As a part of my ZS internship, I’m supposed to visualize and render high-dimensional data on the browser, which poses several challenges. If built using the right tools, data visualizations are one of best ways to tell your data science story. But most often, bulky web plugins, large computation requirements, bandwidth limitations turn the best stories into a laggy abstraction. Over the course of the next several posts, I’ll be trying out various visualisation frameworks to get a sense of what works best in a production context.
I’ll start with one of the popular ones, D3.js. According to the website :
D3.js is a JavaScript library for manipulating documents based on data. D3 helps you bring data to life using HTML, SVG, and CSS. D3’s emphasis on web standards gives you the full capabilities of modern browsers without tying yourself to a proprietary framework, combining powerful visualization components and a data-driven approach to DOM manipulation.
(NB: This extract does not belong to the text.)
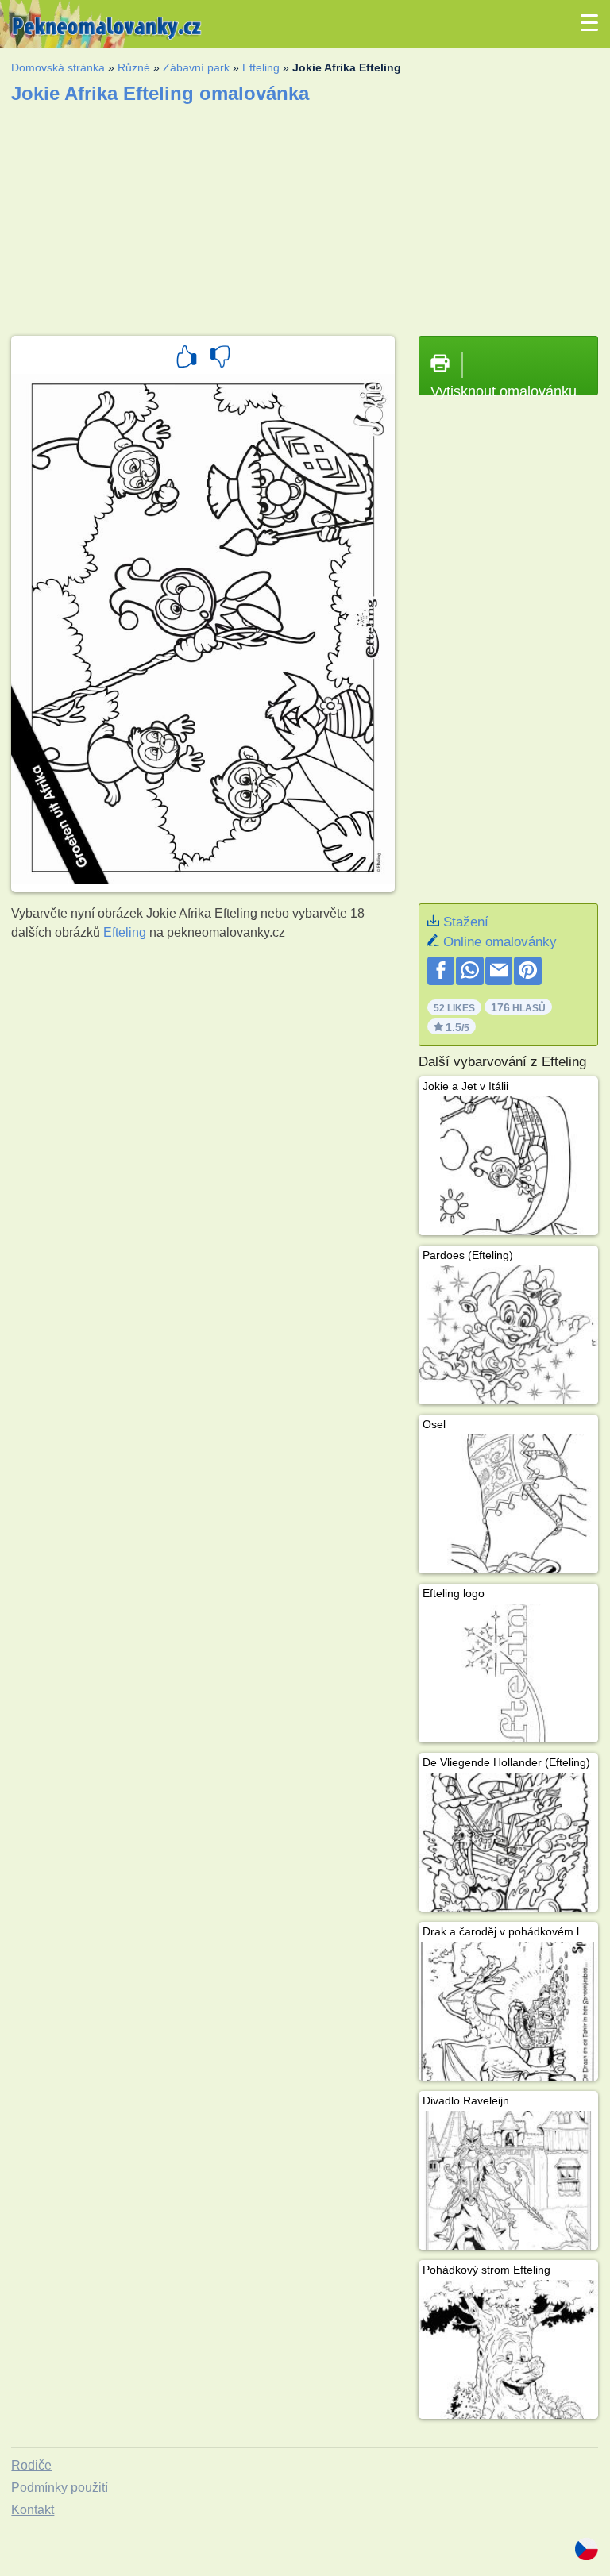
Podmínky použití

I’ll jump directly to an example, and we can figure out stuff on the way. You can refer to the documentation in case you have any doubts. I’ve always been fascinated by graphs, and what better way to test a visulisation library than to try rendering a high dimensional graph on the fly? To start, we need a data set first. Thankfully, there’s no shortage of graph based datasets on the web. But before we move on to the big league, let’s check our syntax with a smaller graph.
Our Data -> Graph.csv
Here A1,A2,A3,A5 are the nodes, and links are to be formed between Source and the corresponding Target.
| Source | Target |
|---|---|
| A1 | A2 |
| A1 | A3 |
| A1 | A4 |
| A2 | A3 |
| A2 | A5 |
CSS
The CSS to define a node and a link:
<style>
.link {
stroke: #000;
}
.node {
stroke: #fff;
}
</style>
JS
Describing a workspace:
<script>
var width = 960,
height = 500;
var svg = d3.select("body").append("svg")
.attr("width", width)
.attr("height", height);
We’ll try experimenting with the force layout. The force layour provides a physics engine API which you can integrate into your visualisations.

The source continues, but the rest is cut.